Story at a glance
- Some of the actions that offer a more sustainable and inexpensive energy system include increasing net-zero vehicle sales by 50 percent, eliminating most electricity generate
- “The decarbonization of the U.S. energy system is fundamentally an infrastructure transformation,” a study author said.
Creating a more sustainable energy system tends to be synonymous with extra expense to keep carbon emissions out of the atmosphere.
A new study, published in AGU Advances, bucks this assumption, positing that with the right decarbonization scenarios, the U.S could reach net-zero or net-negative carbon emissions by 2050 at the lowest possible cost.
The eight scenarios researchers modeled compared different renewable energy systems with the current energy system the U.S. operates on today. This includes observing a low-cost carbon-neutral scenario along with renewable technology pathways meant to decarbonize U.S. energy infrastructure.
All hypothetical energy scenarios were designed to be carbon neutral or carbon negative, meaning using this form of energy would not release any further emissions and actively remove existing greenhouse gases from the atmosphere while operating.
To evaluate the systems’ abilities to match the demand of current utilities, researchers created two models that display the interactions between variables like electricity generation and the optimal decarbonization across each system.

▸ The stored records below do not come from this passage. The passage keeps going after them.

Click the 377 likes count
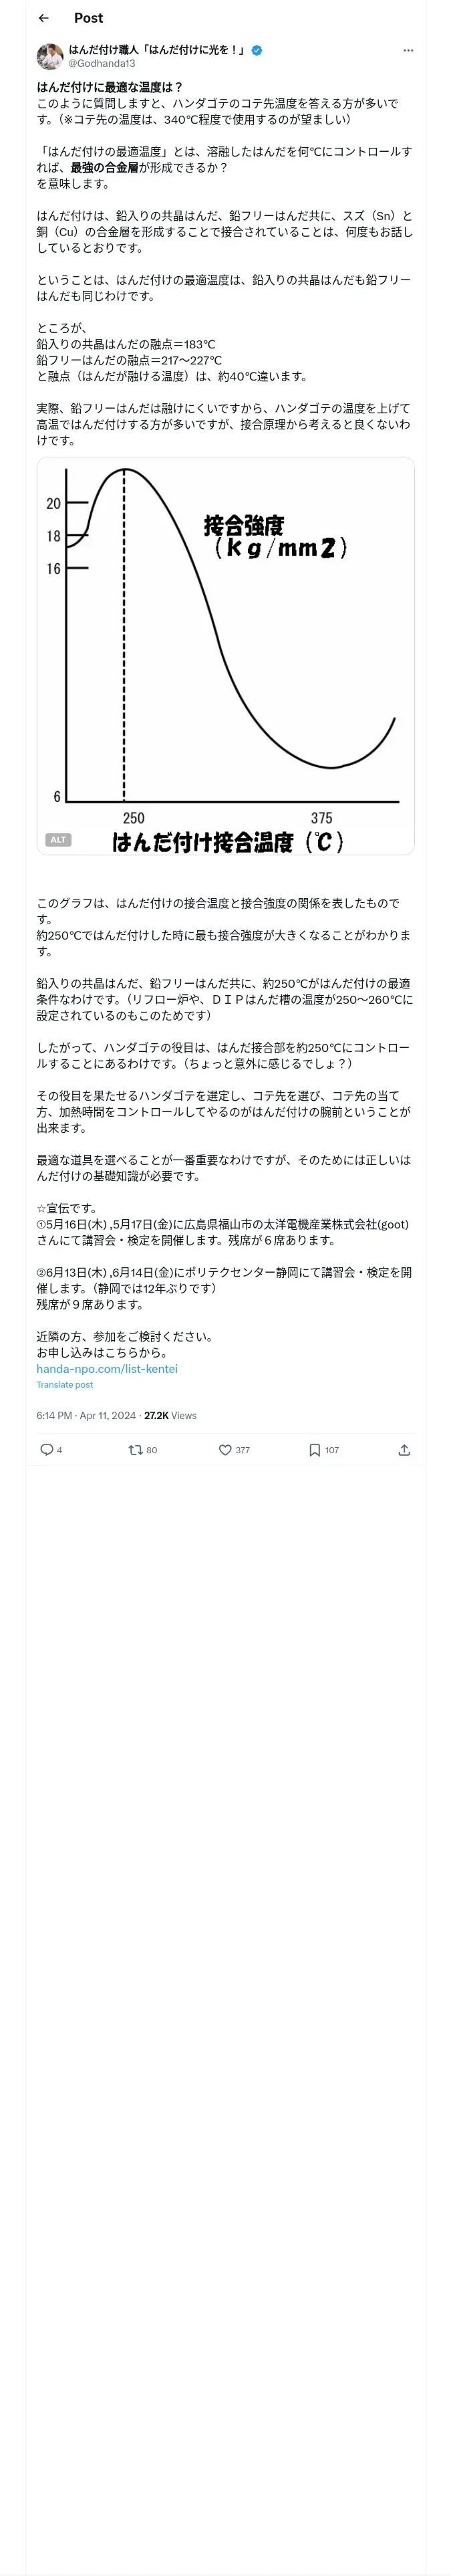The width and height of the screenshot is (451, 2576). click(x=243, y=1450)
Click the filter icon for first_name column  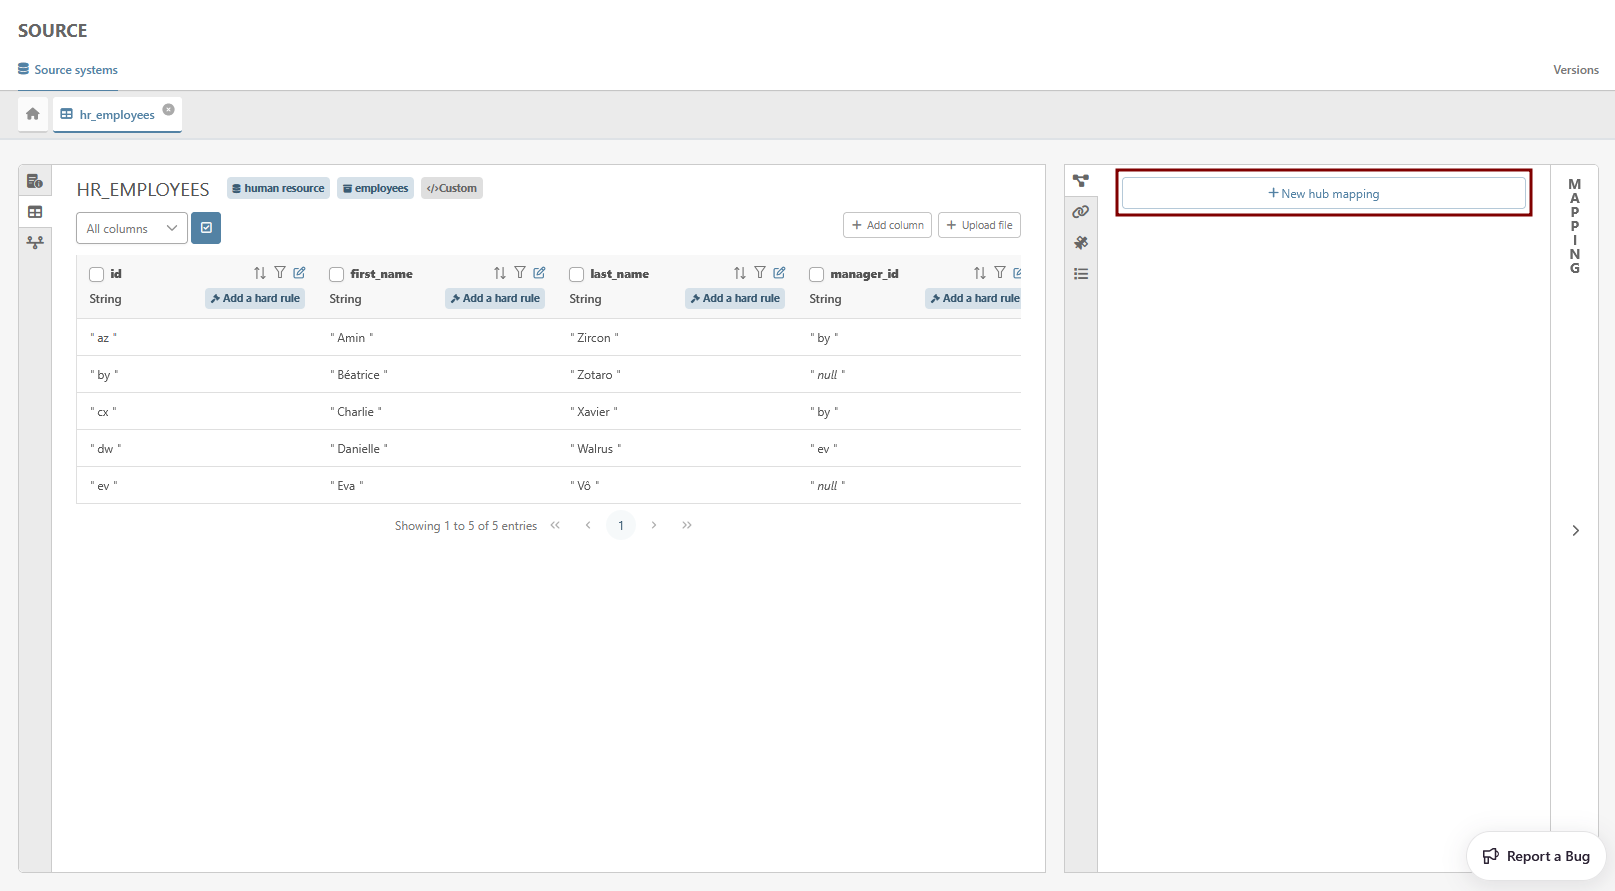[520, 273]
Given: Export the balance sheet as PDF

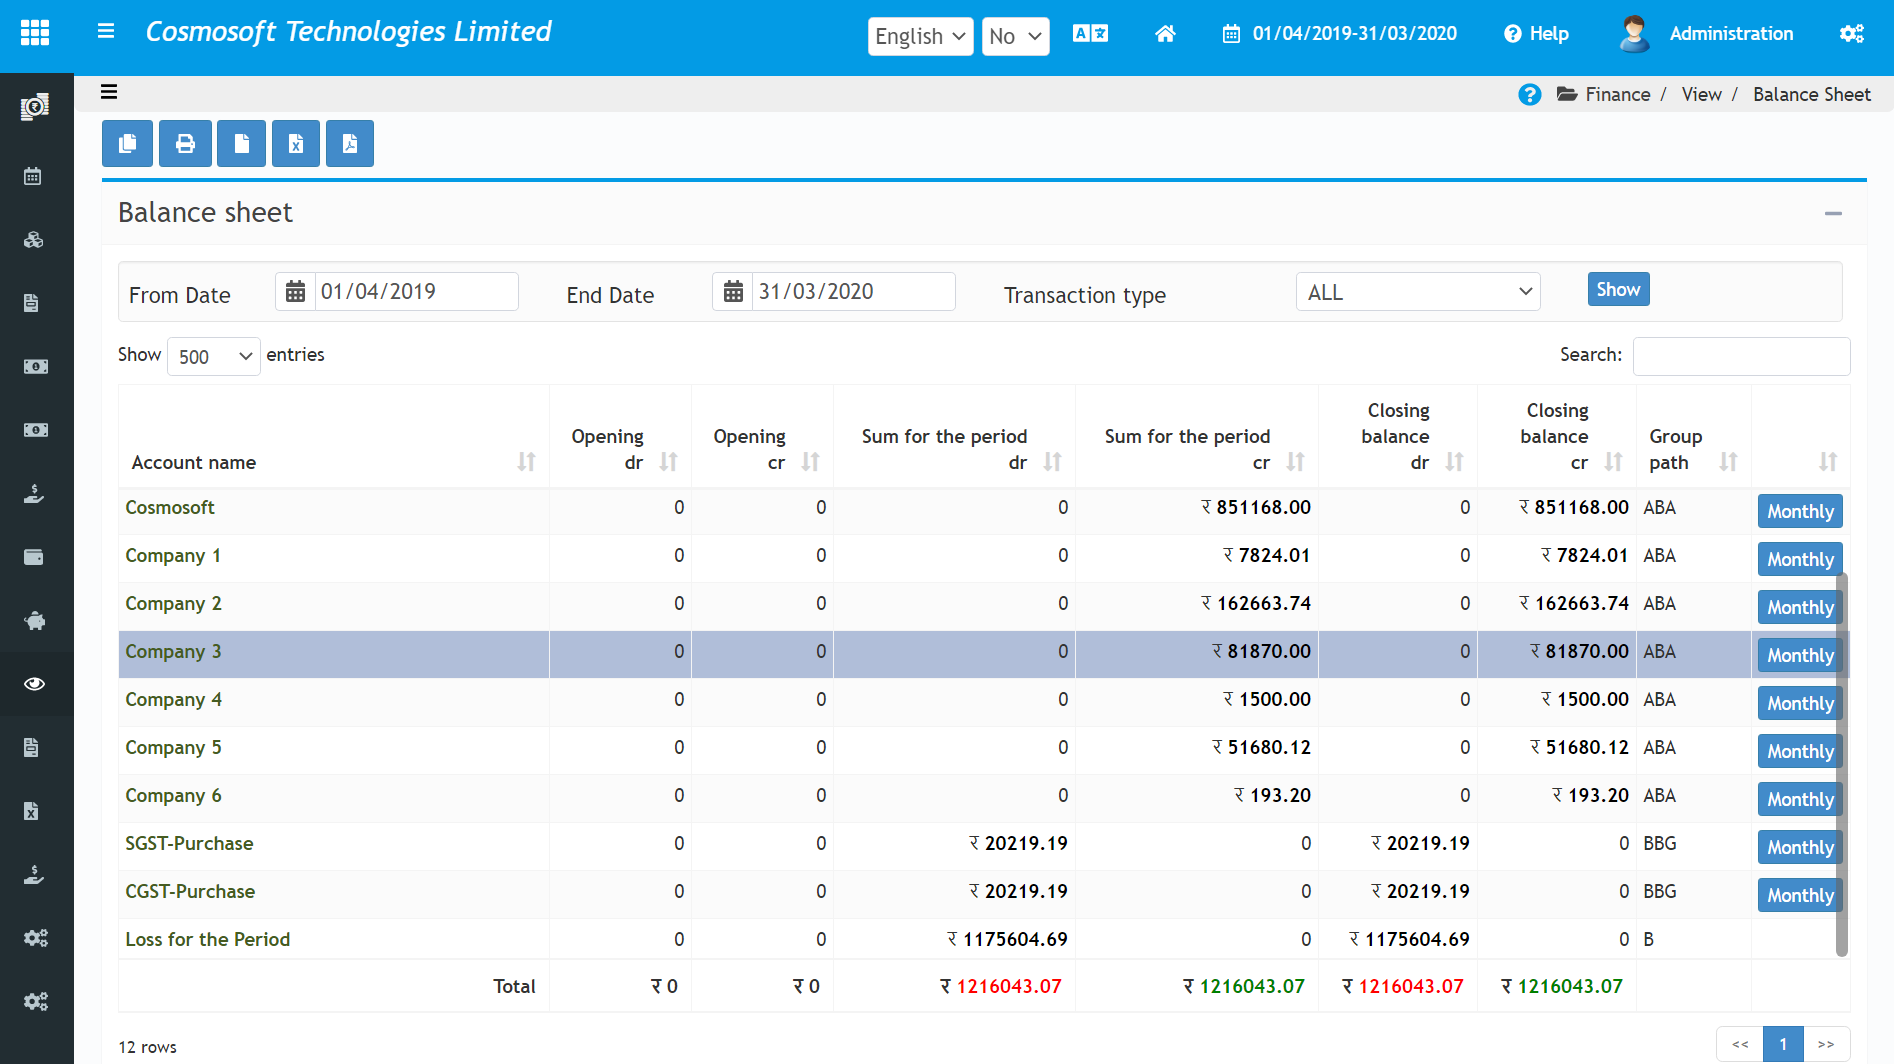Looking at the screenshot, I should click(x=350, y=144).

The results indicate that a combination of electricity generated by these scenarios could match the current amount of energy demanded in traditional systems.
Specifically, in the lowest-cost pathways, roughly 90 percent of the electricity came from solar and wind sources and would only cost roughly 0.6 percent of U.S. GDP — amounting to a net cost of roughly $1 per person.
“We were pleasantly surprised that the cost of the transformation is lower now than in similar studies we did five years ago, even though this achieves much more ambitious carbon reduction,” said Margaret Torn, a Lawrence Berkeley National Lab scientist and one of the study’s authors. “The main reason is that the cost of wind and solar power and batteries for electric vehicles have declined faster than expected.”
Costs associated with renewable energy system operations rose when taking into account finite resources needed, including land requirements.
Using more levels of electric fuels and carbon capture technology, an estimated 500 million metric tons of carbon could be removed from the atmosphere per year, making the economy net negative on carbon.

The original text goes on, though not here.